**** Information provided ****
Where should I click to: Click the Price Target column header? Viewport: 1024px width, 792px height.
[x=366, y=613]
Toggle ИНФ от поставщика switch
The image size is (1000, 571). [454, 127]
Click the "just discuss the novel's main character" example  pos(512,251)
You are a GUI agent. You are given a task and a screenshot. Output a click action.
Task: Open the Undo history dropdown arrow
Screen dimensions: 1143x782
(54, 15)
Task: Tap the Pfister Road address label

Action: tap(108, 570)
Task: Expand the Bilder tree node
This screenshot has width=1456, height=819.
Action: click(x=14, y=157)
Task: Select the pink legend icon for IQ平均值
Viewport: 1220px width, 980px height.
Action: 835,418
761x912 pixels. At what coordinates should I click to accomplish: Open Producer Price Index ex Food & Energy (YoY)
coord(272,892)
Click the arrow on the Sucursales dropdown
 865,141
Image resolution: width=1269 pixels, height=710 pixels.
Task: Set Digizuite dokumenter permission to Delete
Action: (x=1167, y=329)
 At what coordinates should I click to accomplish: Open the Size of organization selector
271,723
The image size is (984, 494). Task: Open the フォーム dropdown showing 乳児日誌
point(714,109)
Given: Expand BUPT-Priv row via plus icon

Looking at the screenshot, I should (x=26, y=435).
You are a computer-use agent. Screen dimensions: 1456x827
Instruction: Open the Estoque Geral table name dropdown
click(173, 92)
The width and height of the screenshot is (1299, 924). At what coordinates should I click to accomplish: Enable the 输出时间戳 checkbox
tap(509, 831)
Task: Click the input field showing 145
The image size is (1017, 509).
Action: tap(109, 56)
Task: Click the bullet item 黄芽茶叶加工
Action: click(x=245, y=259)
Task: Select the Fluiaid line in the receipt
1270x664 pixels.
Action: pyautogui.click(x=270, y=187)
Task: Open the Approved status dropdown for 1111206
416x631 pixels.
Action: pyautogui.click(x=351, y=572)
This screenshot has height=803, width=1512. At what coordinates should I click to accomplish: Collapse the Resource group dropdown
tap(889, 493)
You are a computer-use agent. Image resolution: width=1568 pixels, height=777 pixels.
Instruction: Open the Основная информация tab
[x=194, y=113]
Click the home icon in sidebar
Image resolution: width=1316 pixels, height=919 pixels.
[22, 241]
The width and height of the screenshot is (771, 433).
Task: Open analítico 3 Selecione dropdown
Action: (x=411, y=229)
****
## What you are asked to do:
Reproduce the records from the line containing "The width and height of the screenshot is (1299, 924)." through the end of the records, changing "receipt" to "invoice" and leaving everything else as it stands.

## Solution below:
The width and height of the screenshot is (1299, 924). At what coordinates should I click to accomplish: Enable the 输出时间戳 checkbox
tap(509, 831)
Task: Click the input field showing 145
The image size is (1017, 509).
Action: tap(109, 56)
Task: Click the bullet item 黄芽茶叶加工
Action: click(x=245, y=259)
Task: Select the Fluiaid line in the invoice
1270x664 pixels.
Action: pyautogui.click(x=270, y=187)
Task: Open the Approved status dropdown for 1111206
416x631 pixels.
Action: pyautogui.click(x=351, y=572)
This screenshot has height=803, width=1512. At what coordinates should I click to accomplish: Collapse the Resource group dropdown
tap(889, 493)
You are a computer-use agent. Image resolution: width=1568 pixels, height=777 pixels.
Instruction: Open the Основная информация tab
[x=194, y=113]
Click the home icon in sidebar
Image resolution: width=1316 pixels, height=919 pixels.
[22, 241]
The width and height of the screenshot is (771, 433).
Task: Open analítico 3 Selecione dropdown
Action: (x=411, y=229)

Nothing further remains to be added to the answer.